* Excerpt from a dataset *
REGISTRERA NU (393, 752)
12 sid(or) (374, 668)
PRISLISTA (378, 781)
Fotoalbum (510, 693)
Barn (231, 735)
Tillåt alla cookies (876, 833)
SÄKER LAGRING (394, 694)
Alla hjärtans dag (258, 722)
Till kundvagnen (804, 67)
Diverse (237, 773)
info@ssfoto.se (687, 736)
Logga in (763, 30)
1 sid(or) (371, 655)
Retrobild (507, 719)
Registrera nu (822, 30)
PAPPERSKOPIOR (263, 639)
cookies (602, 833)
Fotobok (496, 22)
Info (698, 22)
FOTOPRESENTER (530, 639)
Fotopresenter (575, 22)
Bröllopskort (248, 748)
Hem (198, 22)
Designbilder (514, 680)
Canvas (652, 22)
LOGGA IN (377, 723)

* WHAT TO PRODUCE *
Reproduce the records above exactly, starting with the line that contains "Diverse (237, 773)" and continuing through the last line of the records.

* EXERCISE OUTPUT *
Diverse (237, 773)
info@ssfoto.se (687, 736)
Logga in (763, 30)
1 sid(or) (371, 655)
Retrobild (507, 719)
Registrera nu (822, 30)
PAPPERSKOPIOR (263, 639)
cookies (602, 833)
Fotobok (496, 22)
Info (698, 22)
FOTOPRESENTER (530, 639)
Fotopresenter (575, 22)
Bröllopskort (248, 748)
Hem (198, 22)
Designbilder (514, 680)
Canvas (652, 22)
LOGGA IN (377, 723)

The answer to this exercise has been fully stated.